--- 本文 ---

エレキギターで「ムスタング」を探そうとしたとき、2000年代までは「フェンダージャパンもしくはヴィンテージ」くらいしか選択肢がありませんでした。
2010年代に入るまで、フェンダー以外のメーカーでムスタングモチーフの派生モデルは存在していましたが、あまり一般的ではなかったですね。
しかし、特にここ数年ではフェンダーおよびスクワイヤー(スクワイア)でムスタングの新製品が続々と追加されています。
とてもありがたいことですが、今度はどのモデルにすべきか迷ってしまうシチュエーションも増えています。
ムスタングの初出は1964年。コンパクトなボディシェイプと24インチ・ショートスケールのエレキギターで気軽に演奏できるのが人気だね。
本記事では楽器店員視点からFender/Squier Mustang現行機種の全モデル(9機種プラスアルファ)について、「2024年1月時点で選べるラインナップの特徴や違い」を比較解説してみました。
ギターの下見や候補を絞る参考資料として、ぜひご活用いただければと思います。
低予算で選べるハードテイル仕様を採用したムスタング3機種の特徴
まずはなるべく低予算で選べるモデルからチェックしていきましょう。

---

• **演習について**: ムスタングの解説文のうち、「2010年代に入るまで、フェ」から「まずはなるべく低予算で選べるモデルからチェックしていきましょう。」までの部分を、「楽器店員」を「販売スタッフ」に置き換えて書き直しなさい。 このあとのレコードは、本文とは別の出典から取ったものです。

--- 元データ ---

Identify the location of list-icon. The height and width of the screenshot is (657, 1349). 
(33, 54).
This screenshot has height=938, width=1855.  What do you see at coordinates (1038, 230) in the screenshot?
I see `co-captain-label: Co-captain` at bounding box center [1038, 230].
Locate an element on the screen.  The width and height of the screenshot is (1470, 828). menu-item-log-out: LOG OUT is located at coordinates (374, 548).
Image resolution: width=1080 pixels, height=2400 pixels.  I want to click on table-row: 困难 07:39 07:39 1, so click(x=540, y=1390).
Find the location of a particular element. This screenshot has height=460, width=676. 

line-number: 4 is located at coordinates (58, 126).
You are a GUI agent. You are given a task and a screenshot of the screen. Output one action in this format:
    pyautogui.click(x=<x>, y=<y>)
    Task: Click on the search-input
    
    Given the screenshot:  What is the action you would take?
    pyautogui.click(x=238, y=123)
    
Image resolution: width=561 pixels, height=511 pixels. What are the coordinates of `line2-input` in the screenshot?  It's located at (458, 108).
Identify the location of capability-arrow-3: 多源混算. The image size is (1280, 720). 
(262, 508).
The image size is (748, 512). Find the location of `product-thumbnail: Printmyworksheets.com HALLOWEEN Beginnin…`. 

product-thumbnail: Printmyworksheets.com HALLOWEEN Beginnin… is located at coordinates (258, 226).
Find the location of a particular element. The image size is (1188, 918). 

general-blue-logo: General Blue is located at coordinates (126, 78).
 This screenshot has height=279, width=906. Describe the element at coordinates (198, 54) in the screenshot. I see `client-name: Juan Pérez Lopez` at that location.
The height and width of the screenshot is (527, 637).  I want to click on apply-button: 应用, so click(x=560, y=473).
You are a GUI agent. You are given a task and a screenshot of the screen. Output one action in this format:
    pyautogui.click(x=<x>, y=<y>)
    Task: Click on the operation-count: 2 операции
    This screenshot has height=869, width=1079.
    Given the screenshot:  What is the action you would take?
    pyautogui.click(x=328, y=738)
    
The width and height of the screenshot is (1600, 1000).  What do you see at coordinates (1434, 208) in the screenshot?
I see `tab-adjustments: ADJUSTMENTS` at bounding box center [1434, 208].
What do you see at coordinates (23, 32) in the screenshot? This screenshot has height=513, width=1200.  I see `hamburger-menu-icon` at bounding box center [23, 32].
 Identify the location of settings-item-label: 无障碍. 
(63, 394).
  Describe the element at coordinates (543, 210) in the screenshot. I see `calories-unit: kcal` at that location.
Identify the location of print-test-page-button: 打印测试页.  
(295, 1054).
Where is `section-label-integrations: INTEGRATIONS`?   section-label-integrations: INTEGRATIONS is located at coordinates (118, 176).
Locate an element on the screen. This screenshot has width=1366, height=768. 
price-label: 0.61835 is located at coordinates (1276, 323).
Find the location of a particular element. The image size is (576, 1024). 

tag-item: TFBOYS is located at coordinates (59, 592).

---

• **解答欄**:
2010年代に入るまで、フェンダー以外のメーカーでムスタングモチーフの派生モデルは存在していましたが、あまり一般的ではなかったですね。
しかし、特にここ数年ではフェンダーおよびスクワイヤー(スクワイア)でムスタングの新製品が続々と追加されています。
とてもありがたいことですが、今度はどのモデルにすべきか迷ってしまうシチュエーションも増えています。
ムスタングの初出は1964年。コンパクトなボディシェイプと24インチ・ショートスケールのエレキギターで気軽に演奏できるのが人気だね。
本記事では販売スタッフ視点からFender/Squier Mustang現行機種の全モデル(9機種プラスアルファ)について、「2024年1月時点で選べるラインナップの特徴や違い」を比較解説してみました。
ギターの下見や候補を絞る参考資料として、ぜひご活用いただければと思います。
低予算で選べるハードテイル仕様を採用したムスタング3機種の特徴
まずはなるべく低予算で選べるモデルからチェックしていきましょう。